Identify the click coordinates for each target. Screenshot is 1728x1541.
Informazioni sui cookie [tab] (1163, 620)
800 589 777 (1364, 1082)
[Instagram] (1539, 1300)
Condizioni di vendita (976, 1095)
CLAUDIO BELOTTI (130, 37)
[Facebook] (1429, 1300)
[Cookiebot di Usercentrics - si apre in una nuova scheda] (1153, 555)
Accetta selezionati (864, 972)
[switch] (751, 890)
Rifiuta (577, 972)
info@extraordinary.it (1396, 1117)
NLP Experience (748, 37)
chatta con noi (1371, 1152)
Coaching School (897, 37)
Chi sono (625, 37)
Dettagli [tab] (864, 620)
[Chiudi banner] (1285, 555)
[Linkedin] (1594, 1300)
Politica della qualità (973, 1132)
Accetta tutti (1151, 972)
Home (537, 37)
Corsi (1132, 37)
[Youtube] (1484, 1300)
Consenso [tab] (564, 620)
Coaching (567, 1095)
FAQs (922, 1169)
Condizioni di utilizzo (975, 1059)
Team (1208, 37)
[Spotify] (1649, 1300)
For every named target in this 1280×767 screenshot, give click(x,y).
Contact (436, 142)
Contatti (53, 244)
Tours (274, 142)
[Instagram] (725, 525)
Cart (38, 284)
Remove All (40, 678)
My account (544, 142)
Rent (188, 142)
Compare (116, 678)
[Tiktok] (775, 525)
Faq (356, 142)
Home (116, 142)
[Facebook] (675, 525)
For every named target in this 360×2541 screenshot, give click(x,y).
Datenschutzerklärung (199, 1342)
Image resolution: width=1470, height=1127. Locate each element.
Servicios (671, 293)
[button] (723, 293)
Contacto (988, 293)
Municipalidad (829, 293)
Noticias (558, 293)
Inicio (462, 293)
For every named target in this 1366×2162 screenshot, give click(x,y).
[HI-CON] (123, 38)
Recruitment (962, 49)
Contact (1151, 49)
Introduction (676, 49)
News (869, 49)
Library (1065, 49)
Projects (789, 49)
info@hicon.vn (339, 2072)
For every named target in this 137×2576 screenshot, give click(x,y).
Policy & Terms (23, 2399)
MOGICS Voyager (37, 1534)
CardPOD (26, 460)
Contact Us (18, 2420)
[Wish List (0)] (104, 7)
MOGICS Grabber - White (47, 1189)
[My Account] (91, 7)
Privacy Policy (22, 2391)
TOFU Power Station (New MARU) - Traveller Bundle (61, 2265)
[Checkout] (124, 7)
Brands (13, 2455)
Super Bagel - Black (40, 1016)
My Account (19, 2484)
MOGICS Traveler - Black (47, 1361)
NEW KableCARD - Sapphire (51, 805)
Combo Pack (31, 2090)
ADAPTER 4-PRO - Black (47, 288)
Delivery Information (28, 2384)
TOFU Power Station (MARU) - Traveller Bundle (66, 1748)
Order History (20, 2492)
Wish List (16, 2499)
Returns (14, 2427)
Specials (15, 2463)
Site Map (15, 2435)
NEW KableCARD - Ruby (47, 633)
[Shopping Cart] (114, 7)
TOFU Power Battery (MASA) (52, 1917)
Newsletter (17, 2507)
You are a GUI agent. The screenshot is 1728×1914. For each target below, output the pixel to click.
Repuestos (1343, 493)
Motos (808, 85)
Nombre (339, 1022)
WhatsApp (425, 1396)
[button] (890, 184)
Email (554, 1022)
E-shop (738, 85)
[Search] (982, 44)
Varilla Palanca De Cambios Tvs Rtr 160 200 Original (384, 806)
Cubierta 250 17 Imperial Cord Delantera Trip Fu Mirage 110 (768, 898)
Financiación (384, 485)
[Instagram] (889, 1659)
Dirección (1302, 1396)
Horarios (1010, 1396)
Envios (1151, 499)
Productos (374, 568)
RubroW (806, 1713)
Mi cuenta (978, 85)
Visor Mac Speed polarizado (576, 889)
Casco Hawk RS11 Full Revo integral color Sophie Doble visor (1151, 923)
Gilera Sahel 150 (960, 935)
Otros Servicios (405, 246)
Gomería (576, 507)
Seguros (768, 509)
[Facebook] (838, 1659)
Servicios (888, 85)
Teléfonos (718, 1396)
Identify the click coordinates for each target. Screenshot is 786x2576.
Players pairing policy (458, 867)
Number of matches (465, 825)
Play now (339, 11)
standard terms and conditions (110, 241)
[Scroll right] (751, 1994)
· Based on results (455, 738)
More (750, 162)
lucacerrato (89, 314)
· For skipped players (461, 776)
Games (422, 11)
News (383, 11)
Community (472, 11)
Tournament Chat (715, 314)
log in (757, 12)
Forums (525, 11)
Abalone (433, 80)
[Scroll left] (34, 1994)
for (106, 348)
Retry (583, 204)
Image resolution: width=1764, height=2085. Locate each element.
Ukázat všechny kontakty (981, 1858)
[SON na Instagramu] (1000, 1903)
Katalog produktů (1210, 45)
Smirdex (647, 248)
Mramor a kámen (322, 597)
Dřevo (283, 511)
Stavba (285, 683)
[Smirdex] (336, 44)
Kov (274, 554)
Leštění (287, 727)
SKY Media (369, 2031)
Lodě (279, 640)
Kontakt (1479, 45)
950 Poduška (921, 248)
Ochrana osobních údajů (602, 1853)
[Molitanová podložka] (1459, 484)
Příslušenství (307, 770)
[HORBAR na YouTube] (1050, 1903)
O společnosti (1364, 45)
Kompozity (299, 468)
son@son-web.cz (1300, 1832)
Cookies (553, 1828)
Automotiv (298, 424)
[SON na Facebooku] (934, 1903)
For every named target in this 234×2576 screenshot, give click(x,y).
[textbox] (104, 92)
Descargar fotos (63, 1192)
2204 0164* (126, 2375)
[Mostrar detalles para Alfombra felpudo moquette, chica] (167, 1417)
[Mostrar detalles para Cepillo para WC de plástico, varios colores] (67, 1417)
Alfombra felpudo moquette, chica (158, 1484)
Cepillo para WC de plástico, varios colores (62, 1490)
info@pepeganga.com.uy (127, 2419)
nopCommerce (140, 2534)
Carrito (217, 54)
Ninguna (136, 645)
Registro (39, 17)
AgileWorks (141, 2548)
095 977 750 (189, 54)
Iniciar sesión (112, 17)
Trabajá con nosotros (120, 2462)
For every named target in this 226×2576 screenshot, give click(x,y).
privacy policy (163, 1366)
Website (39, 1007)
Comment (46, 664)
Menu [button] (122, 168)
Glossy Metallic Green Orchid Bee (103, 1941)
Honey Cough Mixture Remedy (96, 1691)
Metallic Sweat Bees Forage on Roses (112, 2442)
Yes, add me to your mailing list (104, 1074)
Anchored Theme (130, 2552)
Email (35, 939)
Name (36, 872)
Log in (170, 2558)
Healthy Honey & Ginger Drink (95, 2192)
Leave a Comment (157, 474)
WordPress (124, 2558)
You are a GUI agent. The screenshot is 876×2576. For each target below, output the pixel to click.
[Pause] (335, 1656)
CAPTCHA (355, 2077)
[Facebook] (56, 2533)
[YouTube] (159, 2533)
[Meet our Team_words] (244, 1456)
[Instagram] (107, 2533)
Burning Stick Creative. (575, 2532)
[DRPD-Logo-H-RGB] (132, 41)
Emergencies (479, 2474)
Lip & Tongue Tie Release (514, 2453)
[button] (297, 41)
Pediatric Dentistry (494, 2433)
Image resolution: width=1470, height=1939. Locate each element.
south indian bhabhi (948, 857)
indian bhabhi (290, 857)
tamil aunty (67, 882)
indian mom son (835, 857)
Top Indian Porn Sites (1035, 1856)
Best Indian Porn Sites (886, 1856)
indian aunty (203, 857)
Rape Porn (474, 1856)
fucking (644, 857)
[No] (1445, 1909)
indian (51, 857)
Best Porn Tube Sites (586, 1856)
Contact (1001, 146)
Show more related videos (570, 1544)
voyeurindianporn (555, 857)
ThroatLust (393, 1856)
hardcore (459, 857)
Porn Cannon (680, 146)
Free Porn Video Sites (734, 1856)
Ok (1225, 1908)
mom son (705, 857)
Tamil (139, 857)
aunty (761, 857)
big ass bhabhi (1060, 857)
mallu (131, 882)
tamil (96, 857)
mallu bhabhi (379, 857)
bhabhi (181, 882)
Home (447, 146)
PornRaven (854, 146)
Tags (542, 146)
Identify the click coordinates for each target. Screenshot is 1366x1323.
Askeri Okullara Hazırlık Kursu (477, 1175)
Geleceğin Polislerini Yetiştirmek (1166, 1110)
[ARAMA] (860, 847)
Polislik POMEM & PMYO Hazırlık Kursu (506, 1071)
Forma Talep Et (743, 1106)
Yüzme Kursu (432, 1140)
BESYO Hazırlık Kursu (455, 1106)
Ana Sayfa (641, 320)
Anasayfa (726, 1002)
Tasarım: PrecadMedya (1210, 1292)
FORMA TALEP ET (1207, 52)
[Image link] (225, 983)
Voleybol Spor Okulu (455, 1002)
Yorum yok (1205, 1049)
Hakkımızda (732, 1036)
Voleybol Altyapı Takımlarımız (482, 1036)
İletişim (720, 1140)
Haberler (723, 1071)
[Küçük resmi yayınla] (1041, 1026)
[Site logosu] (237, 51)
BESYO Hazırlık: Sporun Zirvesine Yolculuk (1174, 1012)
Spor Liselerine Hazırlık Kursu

-- BRIEF --
Write down again, exactly as given, only the lines above that fall from the line with "[button] (723, 293)" to the line with "Number of matches (465, 825)", inclusive.

-- FINISHED EXERCISE --
[button] (723, 293)
Contacto (988, 293)
Municipalidad (829, 293)
Noticias (558, 293)
Inicio (462, 293)
For every named target in this 1366×2162 screenshot, give click(x,y).
[HI-CON] (123, 38)
Recruitment (962, 49)
Contact (1151, 49)
Introduction (676, 49)
News (869, 49)
Library (1065, 49)
Projects (789, 49)
info@hicon.vn (339, 2072)
For every named target in this 137×2576 screenshot, give click(x,y).
Policy & Terms (23, 2399)
MOGICS Voyager (37, 1534)
CardPOD (26, 460)
Contact Us (18, 2420)
[Wish List (0)] (104, 7)
MOGICS Grabber - White (47, 1189)
[My Account] (91, 7)
Privacy Policy (22, 2391)
TOFU Power Station (New MARU) - Traveller Bundle (61, 2265)
[Checkout] (124, 7)
Brands (13, 2455)
Super Bagel - Black (40, 1016)
My Account (19, 2484)
MOGICS Traveler - Black (47, 1361)
NEW KableCARD - Sapphire (51, 805)
Combo Pack (31, 2090)
ADAPTER 4-PRO - Black (47, 288)
Delivery Information (28, 2384)
TOFU Power Station (MARU) - Traveller Bundle (66, 1748)
Order History (20, 2492)
Wish List (16, 2499)
Returns (14, 2427)
Specials (15, 2463)
Site Map (15, 2435)
NEW KableCARD - Ruby (47, 633)
[Shopping Cart] (114, 7)
TOFU Power Battery (MASA) (52, 1917)
Newsletter (17, 2507)
You are a GUI agent. The screenshot is 1728×1914. For each target below, output the pixel to click.
Repuestos (1343, 493)
Motos (808, 85)
Nombre (339, 1022)
WhatsApp (425, 1396)
[button] (890, 184)
Email (554, 1022)
E-shop (738, 85)
[Search] (982, 44)
Varilla Palanca De Cambios Tvs Rtr 160 200 Original (384, 806)
Cubierta 250 17 Imperial Cord Delantera Trip Fu Mirage 110 (768, 898)
Financiación (384, 485)
[Instagram] (889, 1659)
Dirección (1302, 1396)
Horarios (1010, 1396)
Envios (1151, 499)
Productos (374, 568)
RubroW (806, 1713)
Mi cuenta (978, 85)
Visor Mac Speed polarizado (576, 889)
Casco Hawk RS11 Full Revo integral color Sophie Doble visor (1151, 923)
Gilera Sahel 150 (960, 935)
Otros Servicios (405, 246)
Gomería (576, 507)
Seguros (768, 509)
[Facebook] (838, 1659)
Servicios (888, 85)
Teléfonos (718, 1396)
Identify the click coordinates for each target. Screenshot is 786x2576.
Players pairing policy (458, 867)
Number of matches (465, 825)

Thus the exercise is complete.